The same credit must go to jury members who persistently refuse to convict defenders of their properties against intruders. In that case, however, the law can and should be simplified, accepting the consistent message from these acquittals.
But a straightforward change could allow juries to do that job better, and address worries about leaving the guilt or innocence question to juries dumbed down by modern exclusion critieria and selection processes.

Real reform might give the jury a job it’s suited for – to say what the community thinks of the crime by fixing the sentence. Let judges determine guilt or innocence. Let juries apply the sentencing scale. If the jury think the judge got the guilt verdict wrong, they can limit the damage with a negligible sentence.

In practice, lawyers and judges try to steer juries with arcane and patronising rules about what they can hear or see, and what they can’t. Despite protestations that juries are usually sensible and safe, the evidence rules show the law establishment doesn’t really trust them.

Twelve community representatives, guided by the sentencing tariff could do just as well as the judges in deciding whether
an offence should fall at the severe or light end of the punishment scale.

Many people don’t trust judges’ sentencing. It’s plain they are biased toward leniency, and maximum sentences are never used, despite the express instruction to use the full scale in the Sentencing Act 2002. Judges are simply disobeying the law, because they can’t pretend that we’ve had no crimes at the worst end of the seriousness scale.

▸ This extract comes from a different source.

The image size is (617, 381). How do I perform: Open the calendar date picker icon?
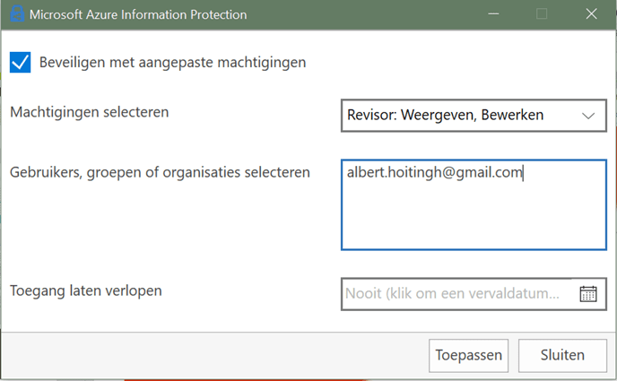pyautogui.click(x=588, y=293)
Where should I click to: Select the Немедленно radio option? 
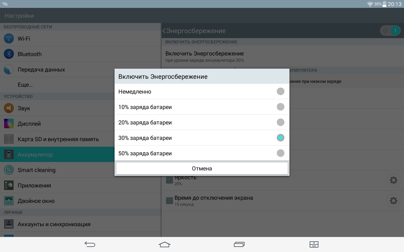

Real reform would allow victims a right to suggest what should happen to a criminal, to match the rights given to criminals and their families to tell the court what they think should happen. I’d trust juries to weigh that up better than they can weigh up complex evidence.


  • Jim Maclean
  • June 14th, 2009
  • 5:53 pm

Once again a hearty “hear hear”. Stephen has suscinctly put what I have felt for many years on a number of Justice related issues. Interestingly I too think it is more likely than not that David Bain did kill his family but I can well understand that there was insufficient proof for the jury to convict given our present system. I feel less satisfied about the jury decision in the Kahui case and feel that those jury members were “played” successfully. I doubt Chris Kahui would have fared as well with a Judge.
All in all I would much prefer the Inquisitorial system, but I have to acknowlege that no system is perfect and New Zealand generally has people and officials who genuinely are interested in justice.
Without those people both systems will fail and with them both systems will perform about as well as human beings can make them perform. I will just remain frustrated until jury members grow confident enough to realise that they do not “have to” convict someone where they believe the law is wrong or too harsh, and that such cases are often what spurs much needed revison of unfair or ill drafted legislation.


Interesting concept Stephen which I think has some merit. I had never thought of that option before but it certainly seems to make sense.

I found your comment about how judges view juries also sat well with me having just read the Supreme Court’s justifications for suppressing evidence and overturning the Court of Appeal’s allowal of it. There was a distinctive lack of trust in the ability of lay people to be able to deal with complex legal nuances that I found somewhat patronising.


(The judgements I mentioned above were on the disputed 111 call in the Bain case.)